Games like Lair and Crimson Dragon almost convinced us that it was impossible to give the scaled spitfires an honorable portrayal of their combination of might and majestic grace.
Now, at long last, Scalebound by Hideki Kamiya and PlatinumGames seems to be on the right track to succeed where so many others have failed. I kid you not: when I was presented with a hands-off live demo of the game, I most probably had the expression I wore when I was five, watching older kids playing during my first visit at the arcades. My eyes were pleading for that controller, begging “please, let me play even for just a minute.”
The demo starts with protagonist Drew fighting a bunch of imperial soldiers. Combat seems a little less frenetic than in other PlatinumGames titles, and at the beginning that might throw you off. Then you realize that this is an action RPG, and not a hack and slash game. It’s actually faster and a lot more dynamic than most games of its genre.
While fighting against humans, the dragon Thuban plays a support role, wreaking havoc on the battlefield and killing the enemies that would be unreachable for the protagonist Drew. It’s when the fight is shifted against giant monsters that the synergy between the two really shines, creating titanic encounters truly worthy of a game about dragons.
Elements like different weapons and shields, ranged attacks based on the magical energy called “pulse,” the ability to grapple on the enemy to reach their weak points and to rip their limbs off, create a combat system that seems very deep and interesting, and I’m quite sure that we’ve just scratched the surface.
Basically, Scalebound appears to be a wet dreams for dragon fans. It’s a “dragon simulator” in which you can customize your reptilian buddy with different elemental attack, armor and cosmetic options, and I can already see myself spending countless hours collecting all of those elements.
While Thuban looks absolutely fantastic, the design used for Drew is interesting: PlatinumGames seems to have opted for the “totally normal dude” look.” Kamiya-san himself heavily stressed on the fact that he’s not a mighty hero, but simply a guy like any other that needs to “go into the zone” when he fights, by wearing his headphones and pushing the music’s volume to the top. The only element that sets him apart is the dragon arm, symbolizing his bond with Thuban.
Of course Scalebound does not disappoint from the visual point of view. The world is absolutely stunning. While we don’t know how big it will be, nor if it will be fully open, it feels large and interesting, exactly as you would expect from a place where dragons live.
The biggest unknown element is, paradoxically, the RPG aspect of the game, as the demo we saw focused mostly of combat. The story will also need to be worthy of the theme, but that’s something we’ll have to wait quite a lot longer to be able to explore. If those elements will be worthy of the battle mechanics and visuals, I can already see this becoming a classic.

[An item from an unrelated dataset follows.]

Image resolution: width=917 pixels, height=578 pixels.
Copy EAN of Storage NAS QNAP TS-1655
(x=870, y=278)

Another elements that left me with some unsatisfied curiosity, is the depth of the orders that we can impart to Thuban. So far, we’ve seen pretty basic commands, and while our scaled friend seems to have quite the personality, we’ll have to see the scope of the collaboration between him and Drew, and the width of the options that it will offer.

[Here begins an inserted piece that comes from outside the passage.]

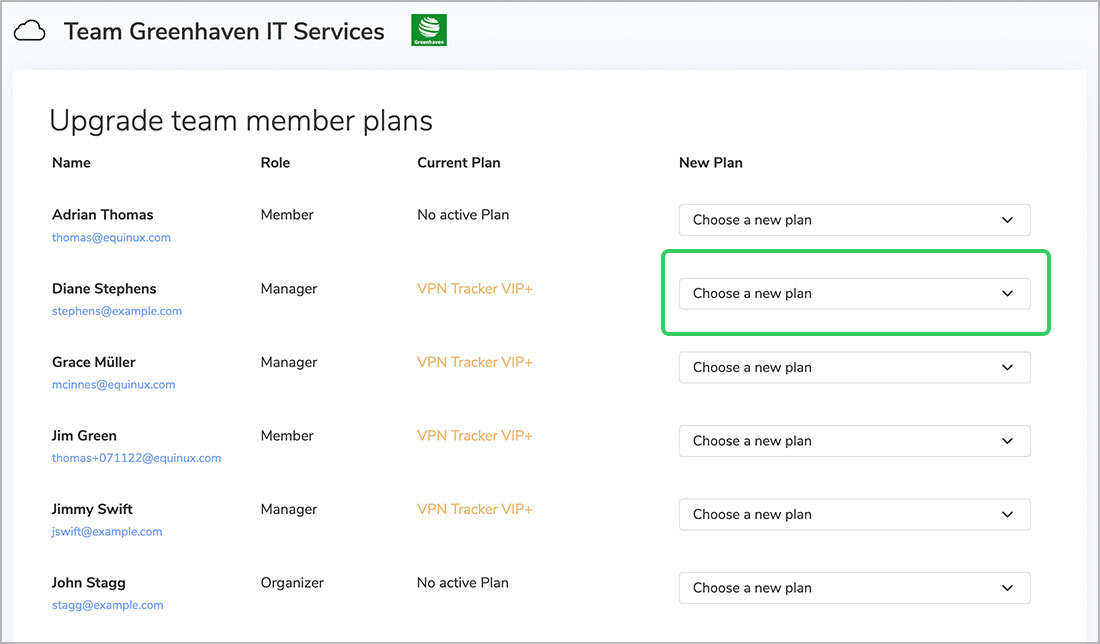
Task: Open John Stagg's new plan dropdown
Action: pos(854,588)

The demo ended with a a teaser of a boss fight in a dungeon, with other players joining with their own fully customized dragons for an epic co-op battle. Unfortunately we did not see it, but that’s another option that might contribute to pushing Scalebound towards the status of masterpiece. RPGs with good co-op elements are way too rare, considering that it seems a nearly obvious route to pursue (after all, tabletop role playing games were born as collaborative activities).
Saying that the demo impressed me is like saying that a tropical storm is equivalent to a “light breeze.” I came out of that meeting room with a stupid grin on my face, wanting to see more. Scalebound has the potential to be a real winner in the console market, and to finally do justice to the myth of Dragons in games pretty much like The Hobbit did with film.
I have a feeling that if there’s someone who can pull that stunt off, that’s Hideki Kamiya.